Alors, reprenons donc la question de notre héritage amérindienne. Au Brésil, nous
éprouvons une certaine «faillite de l’école»: la grand majorité des élèves quitte l'école
avant la fin du secondaire; la plupart des ceux qui parviennent à le finir ne savent pas lire
et interpréter un texte ou effectuer des opérations mathématiques triviales. La réaction
automatique est de demander plus de classe de portugais, plus de classe de math. Une
pédagogie anthropophagique se méfie radicalement de cette réaction. L’Anthropophagie
c’est aussi un «projet de formation», une sorte de philosophie libertaire qu’établit un court-
circuit dans le concept de l'éducation occidentale à vouloir intégrer (incorporer) la
perspective ou le regard amérindienne au sens propre de ce qui serait une culture, à partir
de la devise de la «dévoration».

★ ★ ★ ★

*OBJECTIF:*
Répondez brièvement à ces questions d'après le texte extrait.
(a) Que fait la grande majorité des élèves au Brésil ?
(b) Quelle est la réaction automatique face à cette « faillite de l'école » ?
(c) À partir de quelle devise l'Anthropophagie veut-elle intégrer le regard amérindien ?

*DONNÉES FOURNIES:*
★ ★ ★ ★

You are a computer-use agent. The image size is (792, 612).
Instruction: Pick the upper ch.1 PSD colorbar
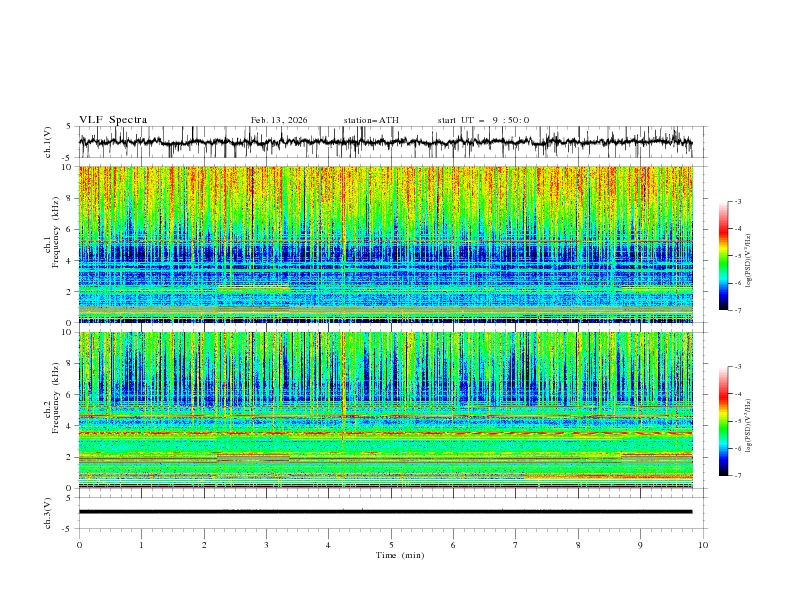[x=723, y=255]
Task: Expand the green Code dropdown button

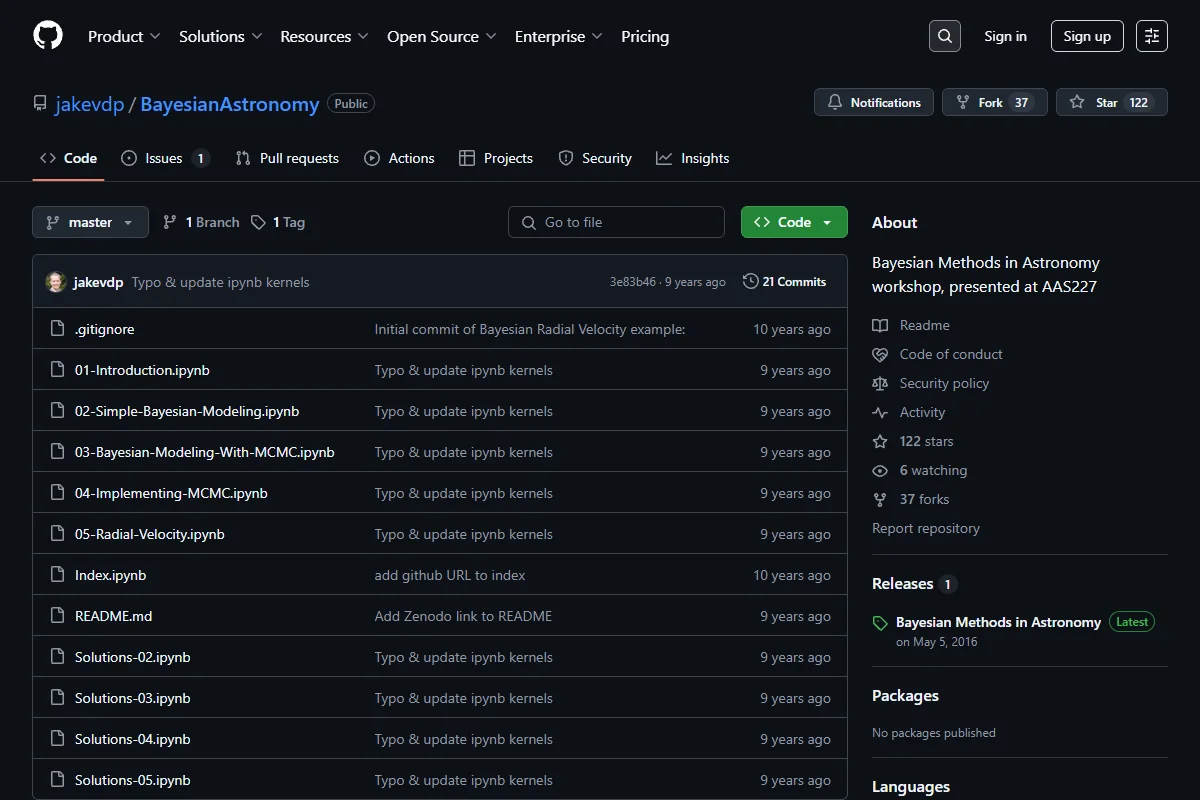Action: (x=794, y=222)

★ ★ ★ ★

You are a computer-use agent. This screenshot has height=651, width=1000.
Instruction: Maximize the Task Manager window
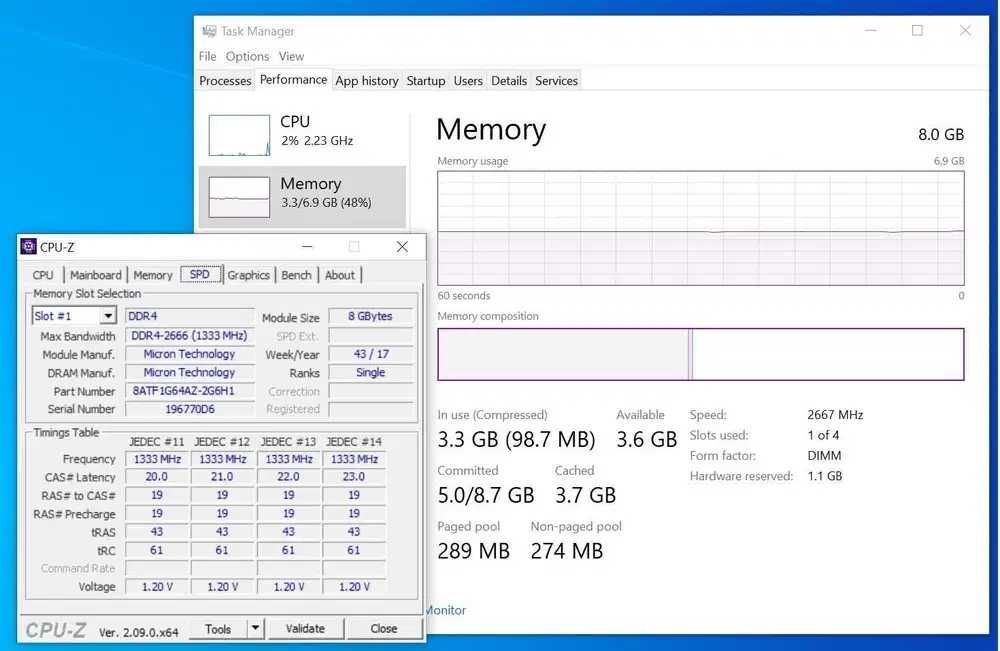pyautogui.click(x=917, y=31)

★ ★ ★ ★

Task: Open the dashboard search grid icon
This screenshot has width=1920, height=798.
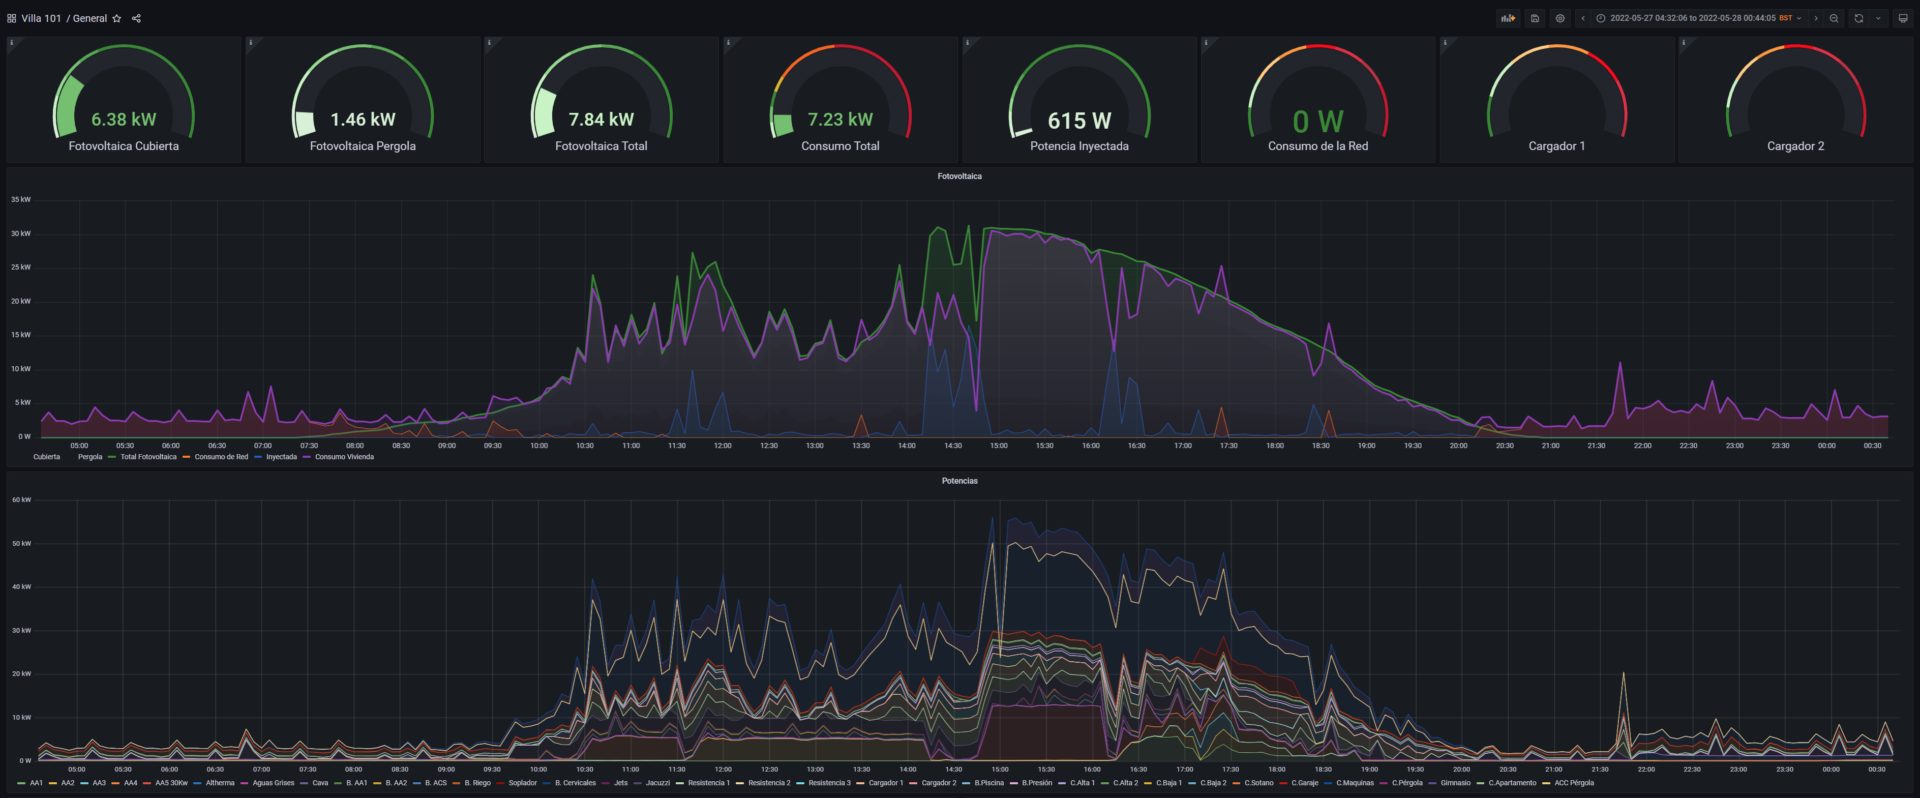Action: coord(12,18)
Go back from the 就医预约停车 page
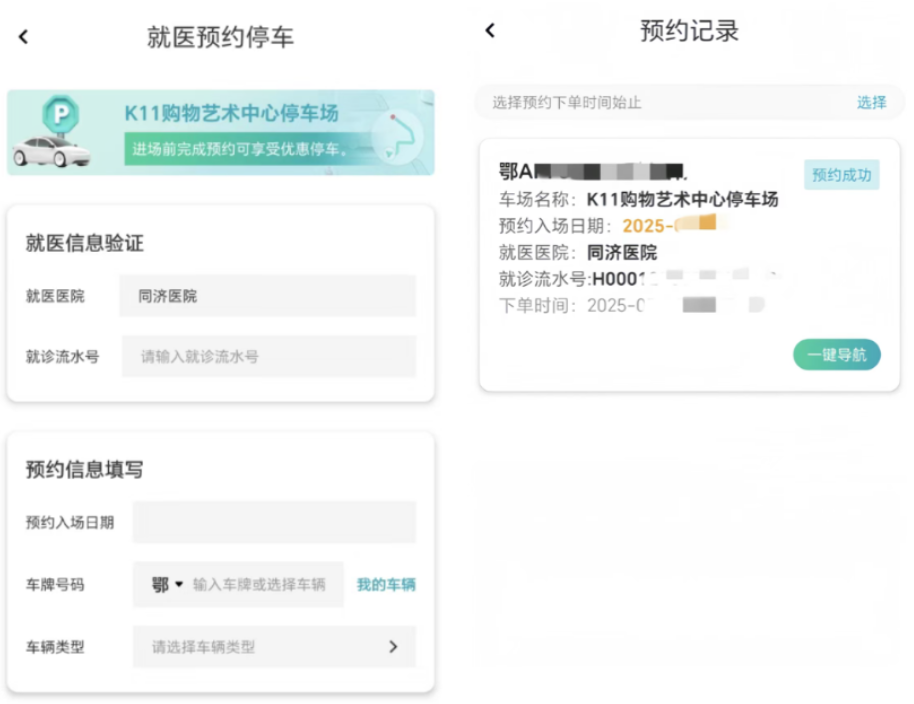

★ ★ ★ ★

*RÉSULTAT ATTENDU:*
(a) Elle quitte l'école avant la fin du secondaire.
(b) Demander plus de classes de portugais et plus de classes de mathématiques.
(c) La devise de la « dévoration ».